立山砂防軌道とは、富山県立山町にある千寿ケ原連絡所を起点として、常願寺川を遡り、18km先の水谷連絡所までの間を走る工事用軌道で、国の直轄事業である常願寺川流域の砂防施設建設に伴う資材・人員の輸送を目的としており、一般には開放されていない。
しかし麓の千寿ケ原連絡所は富山地鉄立山駅に近く、立山カルデラ砂防博物館の裏手を回ると、その路線にある唯一の自動踏切が見える。
正面の道は踏切に続いているのだが閉鎖されているので、仕方なく右手の通路を辿る。
通路はそのままトンネルに入り、軌道をくぐる形となるが、そこからも見える通り、かなり立派な踏切である。
同じ場所から右を見ると、砂防軌道の車庫が見える。この日は祝日なのでシャッターが閉まっていたが、運転日はトロッコ機関車などが頻繁に出入りする。
トンネルを抜けて反対側からアプローチしたが、やはり柵があって立ち入りできない。
そもそも素朴な疑問だが、この踏切は必要なのだろうか。一般通行者は今自分が通ってきたようにトンネルを潜ればこちら側に安全に出れるし、歩行者しか通れないこの踏切の存在意義がいまだによくわからない。
ただ、元々踏切道が先にあり、後からトンネルが開通したとのことで、トンネル開通と同時に通行止めになったのかもしれない。
全体像はこんな感じ。
踏切道は手前に階段があることもあり、前述の通り歩行者専用で、コンクリートで固められた簡易なものである。
同じ場所から水谷方面を望む。
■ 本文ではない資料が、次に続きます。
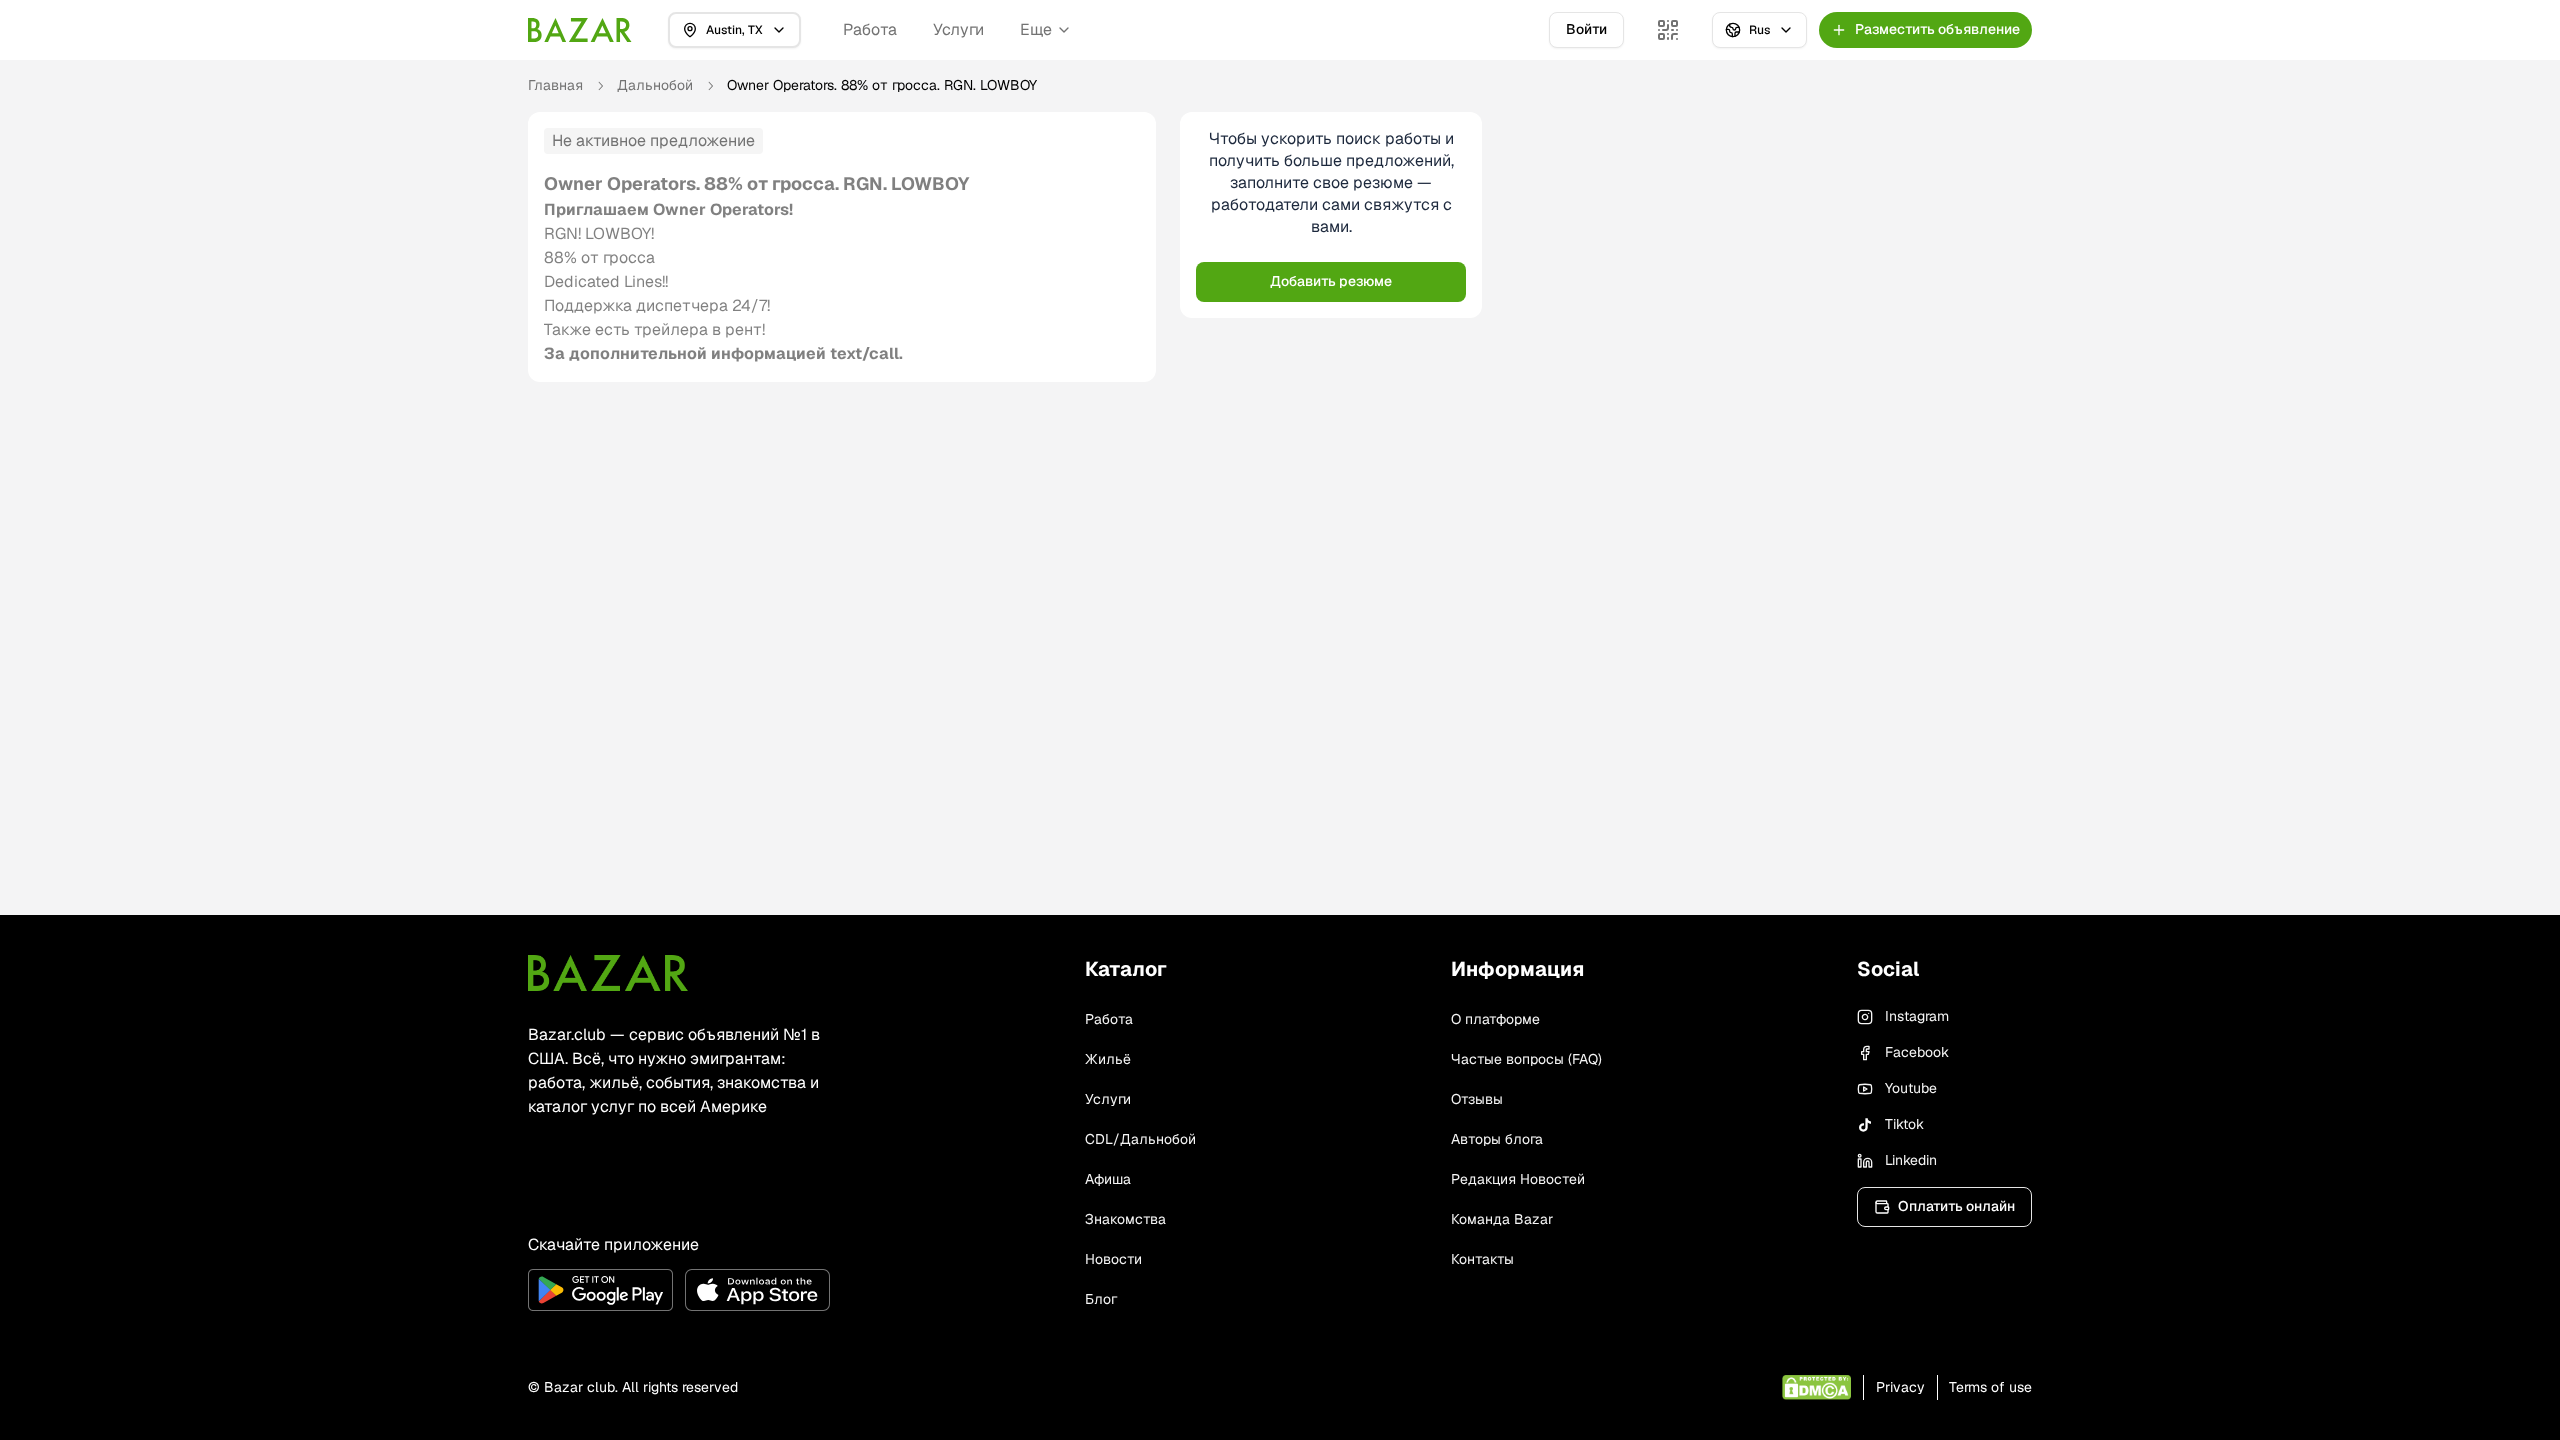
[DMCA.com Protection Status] (1816, 1387)
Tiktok (1904, 1124)
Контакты (1482, 1259)
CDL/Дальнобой (1140, 1139)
路線はここから数多くのスイッチバックを経由して、常願寺川を遡ってゆく。奥の左カーブの先には早速1回目のスイッチバックも待っている。
千寿ケ原方面。もうこの場所は構内と言ってもよく、トロッコ貨車もちらっと見える。
左手が常願寺川で、河川敷に観光客用の駐車場が設置され、遊歩道もある。
この踏切、よく見ると警報機に信号機や踏切反応灯が付随している。一般鉄道でも同様の形態は時々見られるが、多くは無い。
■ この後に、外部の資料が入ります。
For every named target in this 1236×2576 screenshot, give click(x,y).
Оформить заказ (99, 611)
画面右上にカーブミラーが見えるが、あそこは道路では無く、この路線の行く先である。あそこまでスイッチバックを駆使して上り、さらにどんどんと高度を上げ、道中連続18段スイッチバックも通過し、水谷連絡所まで2時間近くかけて走行する。
踏切と河川敷の駐車場との間に、このような線路が敷かれている。ポイント右手はトロッコ車両の展示線、直進は緩い坂を経て、千寿ケ原構内に続いている。
反対側。この線路は訓練軌道と呼ばれており、時折訓練列車が走るらしい。ホームのようなのが見えるが、一般客を乗せて走ったこともあるらしい。この線路は約2km続いており、道中にはスイッチバックもある。
ちなみに線路の軌間は610mm。一般鉄道でのナローゲージは762mmなので、それより小さい。
そしてトロッコ展示レーンにはその名の通り列車が展示してある。加藤製作所製の4t機関車と客車が2両。4t車はかなり前から静態保存状態であるが、綺麗に保存されている。